Dr BS Ajaikumar, the executive chairman of Healthcare Global Enterprises Ltd and a member of the state expert panel to tackle the anticipated third wave, said that vaccination of children was essential considering the threat posed by the Omicron variant. “This will reduce the worries of parents whose kids are going to schools and colleges. Bharat Biotech’s Covaxin has received approval for use among children. Vaccinating teenagers will reduce the transmission of the virus from them to older adults. Trials have also been conducted in the US with no side effects. The government should adopt strategies to make the registration process hassle-free,” he said.

Dr Jagdish Chinnappa, consultant paediatrics at Manipal Hospitals and another member of the expert panel, said that though few cases of Omicron have been reported in India, it was a matter of time before it rapidly spread across the country.

He further said, “Children have not been vaccinated till now. Many of them could have got infected with the previous strains of the virus. Past infections do not seem to adequately protect against reinfection. Therefore, there are high chances that a large number of children will be infected by the Omicron variant. Most of them will probably be asymptomatic or mildly symptomatic. A small percentage of children, especially those with comorbidities, will likely be hospitalised. The other issue is that with widespread infection, children can easily transfer the disease to the elders at home. It’s almost a year since most senior citizens have been vaccinated. Their immunity is likely to be waning and they would be highly susceptible to the new variant.”

“Senior citizens should not take Omicron lightly. The same precautions should be adopted as during the second wave, at least till we know about the severity of the new strain. We have been proven wrong in many of our assumptions and interventions in the past two waves. Coronavirus is an enigma that deserves respect and not a callous approach,” Dr Chinnappa added.

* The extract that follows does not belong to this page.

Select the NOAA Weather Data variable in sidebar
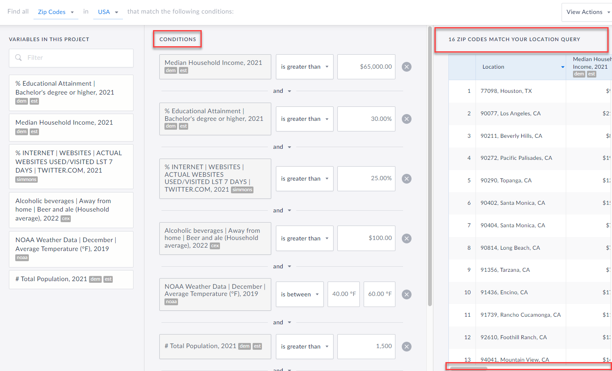This screenshot has height=371, width=612. (71, 248)
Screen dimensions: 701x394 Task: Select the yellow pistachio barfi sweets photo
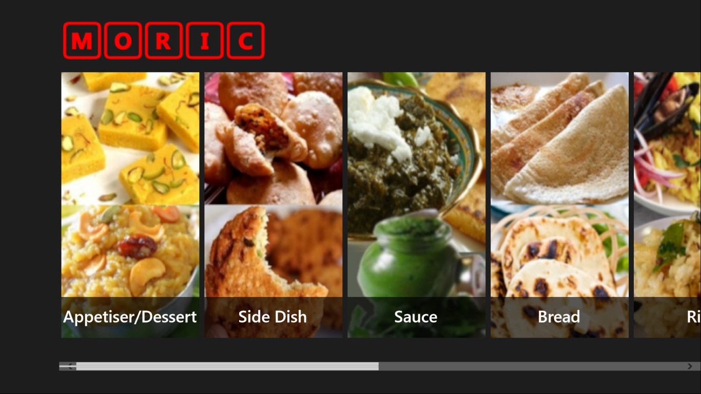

Dr Yogesh Kumar Gupta, the head of Paediatric Intensive Care Unit, Fortis Hospitals, said that the data pertaining to the new variant is limited. “Analysis of initial reports suggests that the symptoms are milder. Thousands of mutations take place in a virus… The virus will try to sustain itself. So, as the pandemic progresses, the virus will tend to get weaker and will not cause much harm. But it may infect the individuals faster…” he said.

Dr Gupta added that vaccines bring down the chances of getting severely ill and hence reduce mortality.

There was an apprehension about the severity of the Omicron infection among children, Health Commissioner D Randeep said. “The concern was always about the severity of the cases since children encompass the highest number of unvaccinated population. Fortunately, the severity of illness is not more in children. The children who have tested positive for Omicron are being treated in hospitals and are recovering,” he added.

A senior official from the Bruhat Bengaluru Mahanagara Palike (BBMP) health department said that the civic agency is collecting data on children eligible for vaccination from the education department and other government departments, and they will soon set up vaccination camps to inoculate the children.